I returned via the post office and dropped in another tailor’s shop to order some shirts.
I went back on the boat. It was more nerve racking but it was a lot more pleasant than a crowded bus.
I walked around the Imperial Palace, around a pleasant market nearby and finally back to the Chart. The evening was a quiet one. I watched 3 James Bond Films on the television, played cards and listened to a couple of Thai girls singing and playing guitar.
Sunday, 16th August 1987
I went to the historical museum and got cornered by an orange-clad Buddhist student and spent some time discussing politics. I bought some Kloster beers and had beef and chili for lunch. I spent a very lazy Sunday afternoon doing nothing in particular. I just walked between all the guest houses watching the films and dodging the cassette sellers who were circulating and selling pirated cassettes at 3 for 100 baht.
I met up with an American guy who I had last seen on the turtle beach and with two other British lads caught tuk tuks to the Pat Pong area.
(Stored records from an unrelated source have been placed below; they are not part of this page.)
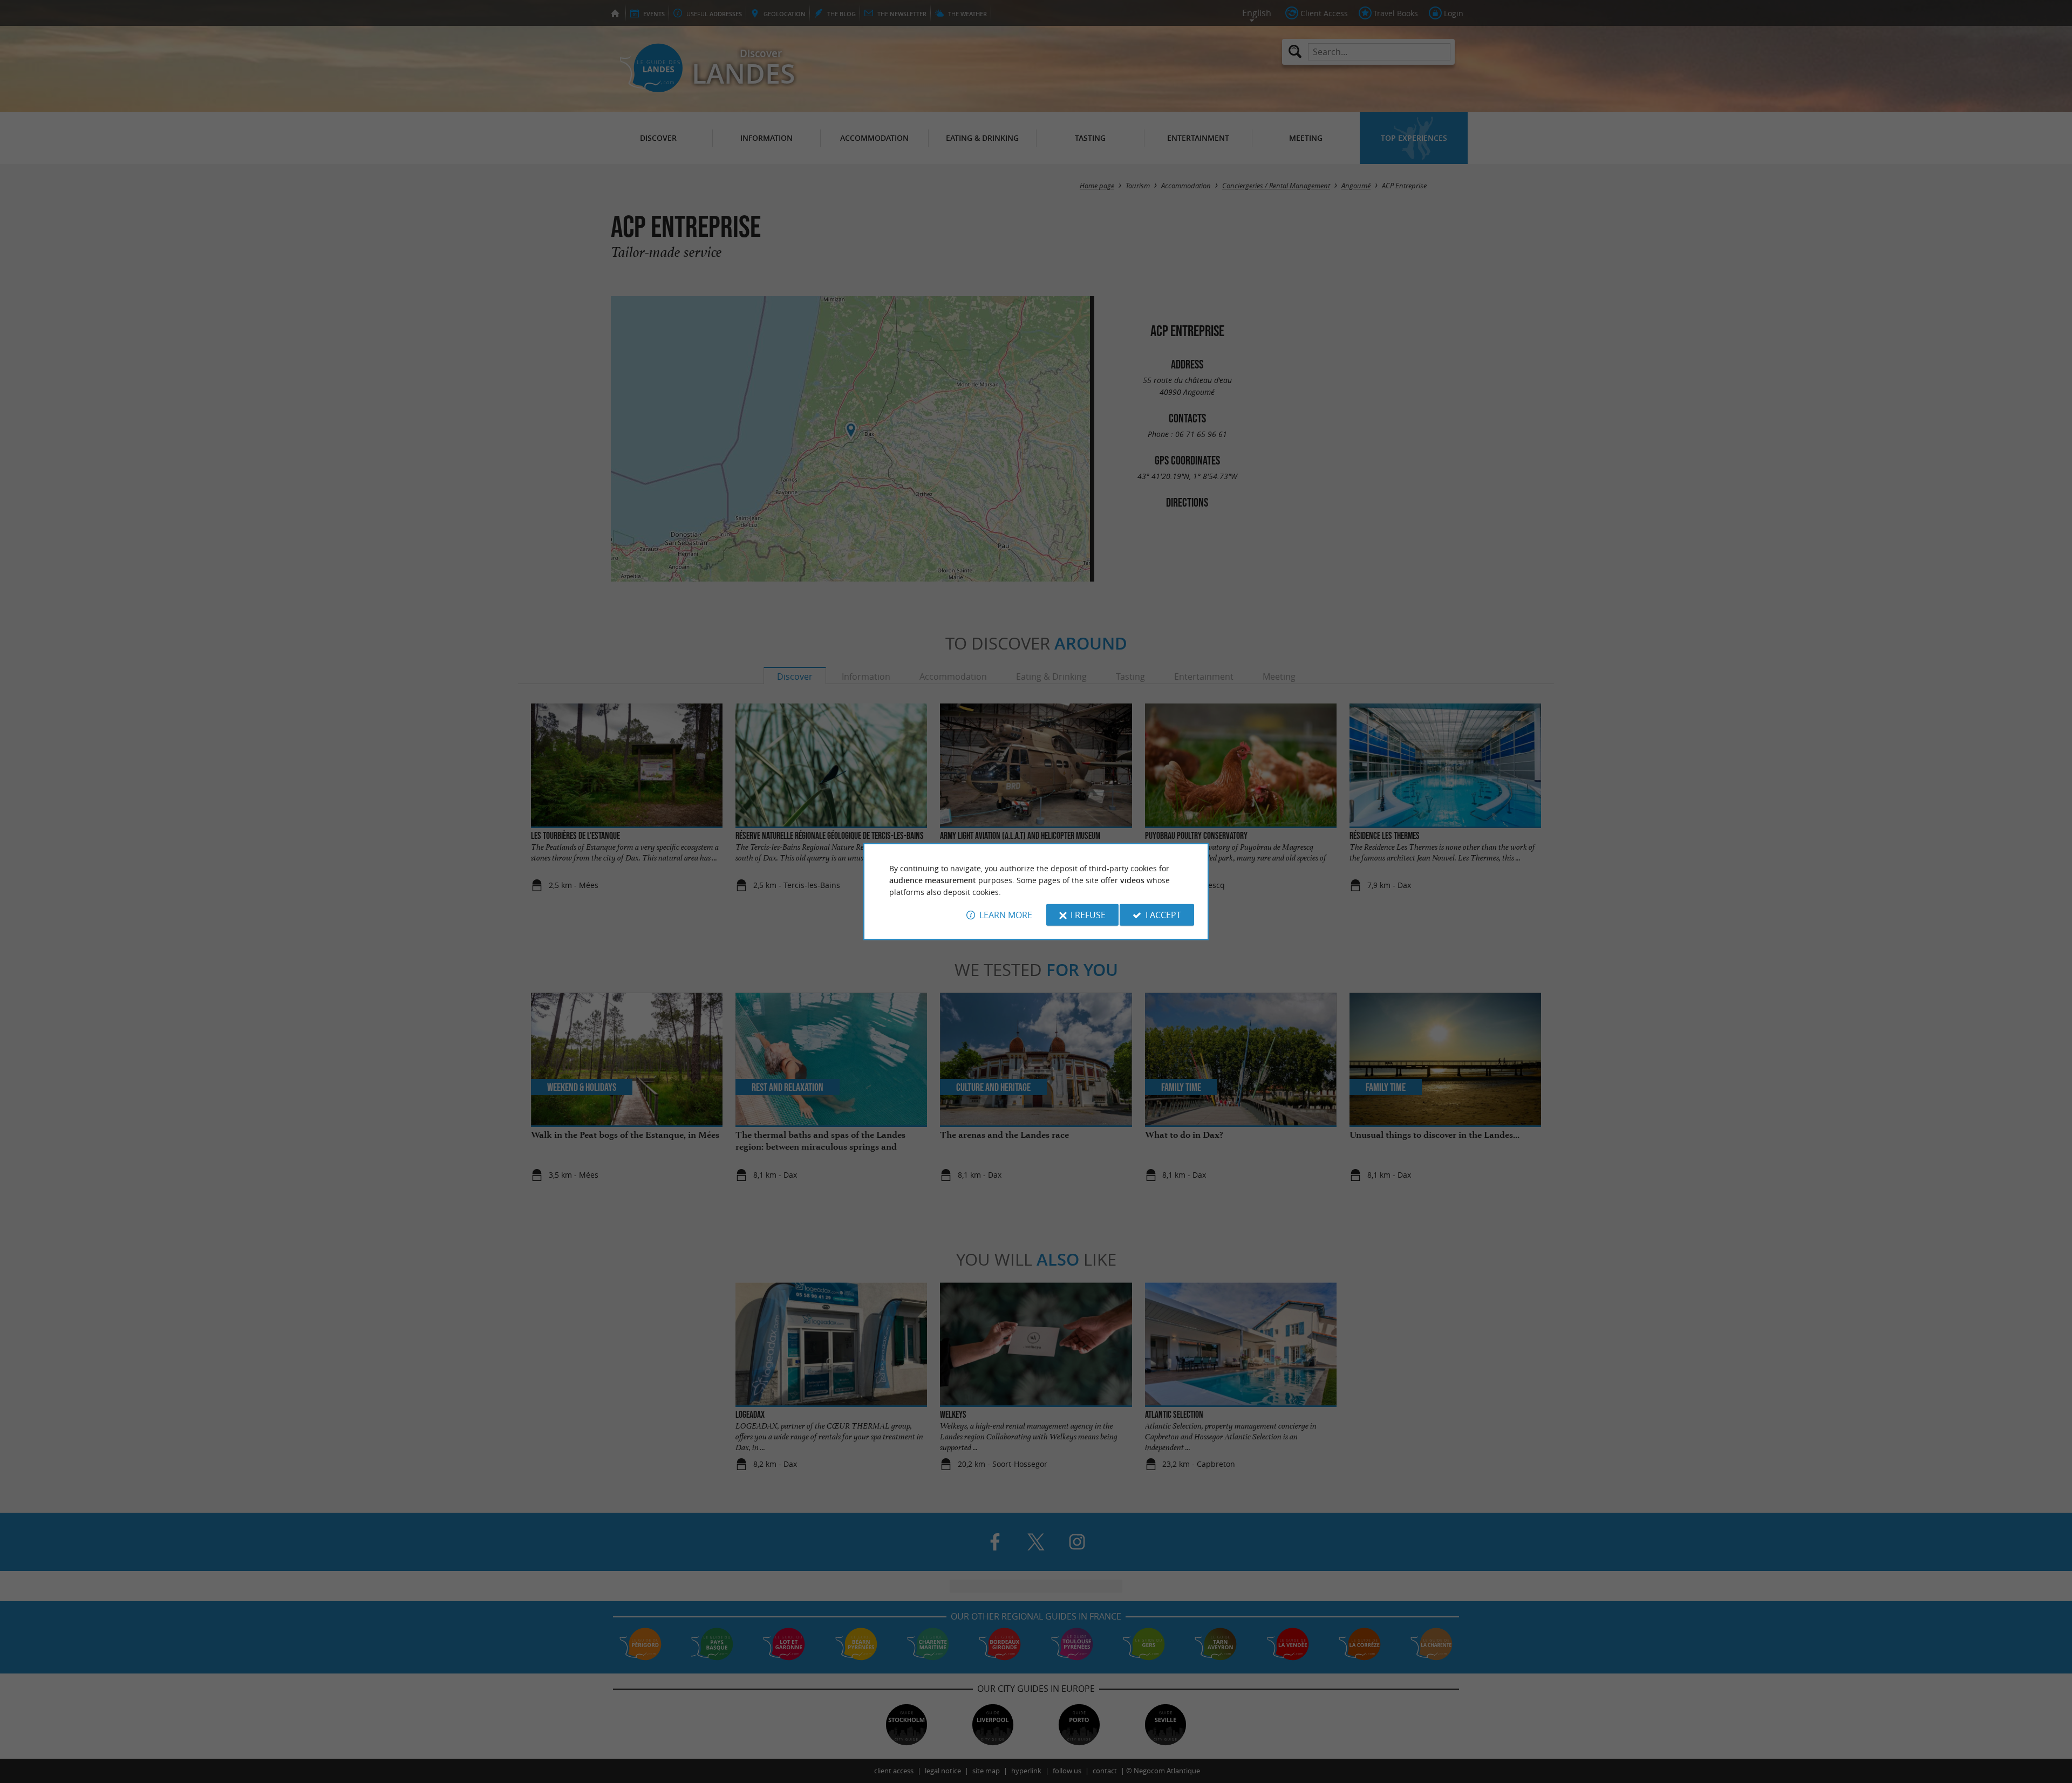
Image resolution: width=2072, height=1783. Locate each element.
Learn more (1005, 915)
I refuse (1088, 915)
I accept (1163, 915)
We went into the “Blue Hawaii”, just one of the numerous joints that offered the same basic thing, and had a few beers. We watched in amazement at the stuff going on around us before escaping in a tuk tuk back to a more normal bar closer to the hostel. The four of us drank a lot that night.
Monday, 17th August 1987
I was too dehydrated to keep my appointment with the tailor the next morning and postponed it until 3:30 in the afternoon.
The bus to the tailor was not the best possible cure for a hangover either but it had to be done.
The return bus ride was even worse.
In the evening I succumbed to the tape sellers and bought some Crowded House tapes.
Tuesday, 18th August 1987
I called the tailor on Tuesday but the suit wasn’t ready so I went to the Japan Information Centre instead.
In the evening I teamed up with some people from the Chart and went to a local disco called Cleopatra’s. They were charging 40 baht for a beer so it promised to be a cheap evening.
We stayed in the disco until 4am dancing to Thai music all night. At first it was interesting but as the night went on it got a bit monotonous.
Wednesday 19th August 1987
I woke on Wednesday quite late. I had a coffee and a banana pancake whilst reading a copy of the Bangkok Post. I was already a connoisseur of these pancakes and had decided that the ones in Bangkok were not nearly as good as the ones in Koh Samui. They were all a bit too salty and heavy.
I was feeling the effects of a worsening cold and was surprised to find that they sold Fisherman’s Friends cough sweets (from my mother’s birthplace – Fleetwood) in Bangkok.
I took the boat to the Sheraton and picked up my suit. I had a coffee and met a girl from LA who was living and working in Japan. She assured me that it wouldn’t be difficult for me to find a job there. It wasn’t so expensive either, she added.
The bus ride back to the hostel just about killed me
Back at the hostel I tried the suit on. I was pleased with it and I folded it into my ruck sack carefully.
I still felt rough.
I had a vegetarian meal whilst watching an autobiographical film of Golda Meir on the television.
That was probably not the wildest night on offer in Bangkok.